(EXERCISE DESCRIPTION): When you reach the line with "Select the '$3,910' price cell" in the data below, begin printing lines exactly, and stop once the line with "Screen dimensions: 239x259" has been printed.

(INFORMATION PROVIDED):
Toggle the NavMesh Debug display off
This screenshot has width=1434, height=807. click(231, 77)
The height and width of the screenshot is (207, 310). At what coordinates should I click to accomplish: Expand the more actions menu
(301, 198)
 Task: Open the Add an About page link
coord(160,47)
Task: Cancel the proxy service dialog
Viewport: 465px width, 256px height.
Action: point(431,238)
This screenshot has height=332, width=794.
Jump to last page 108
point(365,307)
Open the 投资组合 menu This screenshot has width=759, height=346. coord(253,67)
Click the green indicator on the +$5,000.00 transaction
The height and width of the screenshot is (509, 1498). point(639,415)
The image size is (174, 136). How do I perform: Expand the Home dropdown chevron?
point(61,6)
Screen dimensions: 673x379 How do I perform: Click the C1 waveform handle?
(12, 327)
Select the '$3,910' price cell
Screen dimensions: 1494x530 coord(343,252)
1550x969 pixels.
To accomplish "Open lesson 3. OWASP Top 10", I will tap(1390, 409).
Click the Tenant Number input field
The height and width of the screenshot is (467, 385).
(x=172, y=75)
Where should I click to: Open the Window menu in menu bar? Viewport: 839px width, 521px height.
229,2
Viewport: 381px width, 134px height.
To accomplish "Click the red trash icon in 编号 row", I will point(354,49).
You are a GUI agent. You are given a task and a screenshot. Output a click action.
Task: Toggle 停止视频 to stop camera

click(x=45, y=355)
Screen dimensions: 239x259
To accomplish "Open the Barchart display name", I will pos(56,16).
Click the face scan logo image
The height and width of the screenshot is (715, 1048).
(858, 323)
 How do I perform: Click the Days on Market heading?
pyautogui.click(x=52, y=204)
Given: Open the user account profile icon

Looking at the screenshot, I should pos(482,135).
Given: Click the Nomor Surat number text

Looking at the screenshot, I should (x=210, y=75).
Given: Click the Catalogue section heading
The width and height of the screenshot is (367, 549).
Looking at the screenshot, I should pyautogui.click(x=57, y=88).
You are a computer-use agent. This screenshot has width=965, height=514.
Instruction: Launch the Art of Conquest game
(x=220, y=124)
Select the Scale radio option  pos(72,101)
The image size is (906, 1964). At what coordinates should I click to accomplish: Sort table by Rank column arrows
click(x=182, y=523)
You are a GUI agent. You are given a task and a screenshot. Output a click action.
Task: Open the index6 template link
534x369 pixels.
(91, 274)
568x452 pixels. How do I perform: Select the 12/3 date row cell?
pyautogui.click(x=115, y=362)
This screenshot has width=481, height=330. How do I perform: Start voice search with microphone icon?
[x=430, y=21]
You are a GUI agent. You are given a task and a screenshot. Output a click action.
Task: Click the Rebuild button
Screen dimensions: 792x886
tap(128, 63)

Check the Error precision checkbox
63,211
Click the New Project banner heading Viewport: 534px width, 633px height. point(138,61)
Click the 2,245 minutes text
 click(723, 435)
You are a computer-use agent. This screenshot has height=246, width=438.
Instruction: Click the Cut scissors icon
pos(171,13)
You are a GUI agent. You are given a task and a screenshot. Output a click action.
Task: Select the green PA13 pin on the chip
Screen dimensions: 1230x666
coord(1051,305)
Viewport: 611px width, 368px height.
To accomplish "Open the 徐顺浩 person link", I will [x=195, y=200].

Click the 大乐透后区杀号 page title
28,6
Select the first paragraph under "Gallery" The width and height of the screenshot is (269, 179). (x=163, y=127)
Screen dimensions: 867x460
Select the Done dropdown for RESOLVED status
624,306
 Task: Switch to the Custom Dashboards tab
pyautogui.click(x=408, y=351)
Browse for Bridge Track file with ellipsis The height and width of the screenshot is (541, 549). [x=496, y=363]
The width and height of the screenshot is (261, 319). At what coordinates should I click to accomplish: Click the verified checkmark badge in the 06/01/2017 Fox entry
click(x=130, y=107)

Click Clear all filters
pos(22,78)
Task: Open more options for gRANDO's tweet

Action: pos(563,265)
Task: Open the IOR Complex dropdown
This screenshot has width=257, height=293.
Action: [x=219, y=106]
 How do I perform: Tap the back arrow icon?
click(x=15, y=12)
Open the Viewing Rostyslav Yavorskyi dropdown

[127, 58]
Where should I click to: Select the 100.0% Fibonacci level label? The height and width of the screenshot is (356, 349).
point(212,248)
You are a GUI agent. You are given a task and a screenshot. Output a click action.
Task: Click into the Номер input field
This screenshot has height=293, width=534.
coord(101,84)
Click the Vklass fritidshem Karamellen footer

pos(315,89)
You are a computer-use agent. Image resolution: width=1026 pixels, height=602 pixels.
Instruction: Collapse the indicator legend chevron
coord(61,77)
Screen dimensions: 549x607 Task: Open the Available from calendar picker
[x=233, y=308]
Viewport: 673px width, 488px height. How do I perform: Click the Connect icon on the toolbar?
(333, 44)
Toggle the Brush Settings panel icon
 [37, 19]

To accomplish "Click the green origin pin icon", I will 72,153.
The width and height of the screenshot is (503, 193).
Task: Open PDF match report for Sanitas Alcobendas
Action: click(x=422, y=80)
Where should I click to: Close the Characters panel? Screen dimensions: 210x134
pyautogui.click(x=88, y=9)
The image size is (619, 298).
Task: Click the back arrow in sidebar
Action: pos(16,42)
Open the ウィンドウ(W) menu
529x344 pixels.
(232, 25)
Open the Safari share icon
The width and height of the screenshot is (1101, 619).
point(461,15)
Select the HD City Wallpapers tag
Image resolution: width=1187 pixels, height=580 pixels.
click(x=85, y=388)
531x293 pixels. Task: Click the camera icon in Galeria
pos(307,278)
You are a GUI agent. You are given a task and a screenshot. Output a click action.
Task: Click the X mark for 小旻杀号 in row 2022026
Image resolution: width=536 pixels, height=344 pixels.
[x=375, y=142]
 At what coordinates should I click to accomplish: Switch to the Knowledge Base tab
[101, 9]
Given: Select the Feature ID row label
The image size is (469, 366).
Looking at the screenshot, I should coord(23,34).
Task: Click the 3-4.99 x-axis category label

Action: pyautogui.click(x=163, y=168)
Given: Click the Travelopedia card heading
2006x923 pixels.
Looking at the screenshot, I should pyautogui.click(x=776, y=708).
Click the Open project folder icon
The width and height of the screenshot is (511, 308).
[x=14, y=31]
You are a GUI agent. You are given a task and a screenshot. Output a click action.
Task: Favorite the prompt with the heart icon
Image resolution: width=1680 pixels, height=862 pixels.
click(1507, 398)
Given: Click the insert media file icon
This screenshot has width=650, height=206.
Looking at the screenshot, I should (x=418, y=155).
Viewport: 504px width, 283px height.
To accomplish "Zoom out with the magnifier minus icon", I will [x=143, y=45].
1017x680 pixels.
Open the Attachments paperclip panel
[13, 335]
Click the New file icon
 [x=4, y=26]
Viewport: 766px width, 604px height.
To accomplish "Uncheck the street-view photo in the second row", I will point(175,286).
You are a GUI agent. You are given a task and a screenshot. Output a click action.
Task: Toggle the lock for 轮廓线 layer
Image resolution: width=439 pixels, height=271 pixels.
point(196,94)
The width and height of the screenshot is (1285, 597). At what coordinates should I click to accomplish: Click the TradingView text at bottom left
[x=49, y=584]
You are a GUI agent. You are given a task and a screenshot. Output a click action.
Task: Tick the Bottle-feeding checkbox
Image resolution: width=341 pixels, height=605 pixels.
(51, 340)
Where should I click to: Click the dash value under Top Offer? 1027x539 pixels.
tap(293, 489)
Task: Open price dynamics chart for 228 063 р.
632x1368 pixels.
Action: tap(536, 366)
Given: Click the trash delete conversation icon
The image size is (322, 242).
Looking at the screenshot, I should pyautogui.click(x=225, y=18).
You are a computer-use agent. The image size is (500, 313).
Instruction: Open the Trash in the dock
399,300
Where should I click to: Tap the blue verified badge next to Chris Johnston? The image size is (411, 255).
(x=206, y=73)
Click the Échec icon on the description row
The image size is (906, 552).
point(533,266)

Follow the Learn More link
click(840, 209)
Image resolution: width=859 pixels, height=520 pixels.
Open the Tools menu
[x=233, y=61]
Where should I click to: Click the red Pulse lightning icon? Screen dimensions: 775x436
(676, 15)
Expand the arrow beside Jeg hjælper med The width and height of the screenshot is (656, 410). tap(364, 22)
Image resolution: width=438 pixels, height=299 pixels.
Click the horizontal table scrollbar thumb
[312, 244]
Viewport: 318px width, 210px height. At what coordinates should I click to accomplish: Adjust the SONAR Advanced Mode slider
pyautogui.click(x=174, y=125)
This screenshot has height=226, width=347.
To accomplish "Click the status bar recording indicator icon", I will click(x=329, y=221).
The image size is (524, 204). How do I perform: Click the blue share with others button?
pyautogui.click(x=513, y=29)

(FINAL ANSWER):
Select the '$3,910' price cell
Screen dimensions: 1494x530 coord(343,252)
1550x969 pixels.
To accomplish "Open lesson 3. OWASP Top 10", I will tap(1390, 409).
Click the Tenant Number input field
The height and width of the screenshot is (467, 385).
(x=172, y=75)
Where should I click to: Open the Window menu in menu bar? Viewport: 839px width, 521px height.
229,2
Viewport: 381px width, 134px height.
To accomplish "Click the red trash icon in 编号 row", I will point(354,49).
You are a GUI agent. You are given a task and a screenshot. Output a click action.
Task: Toggle 停止视频 to stop camera

click(x=45, y=355)
Screen dimensions: 239x259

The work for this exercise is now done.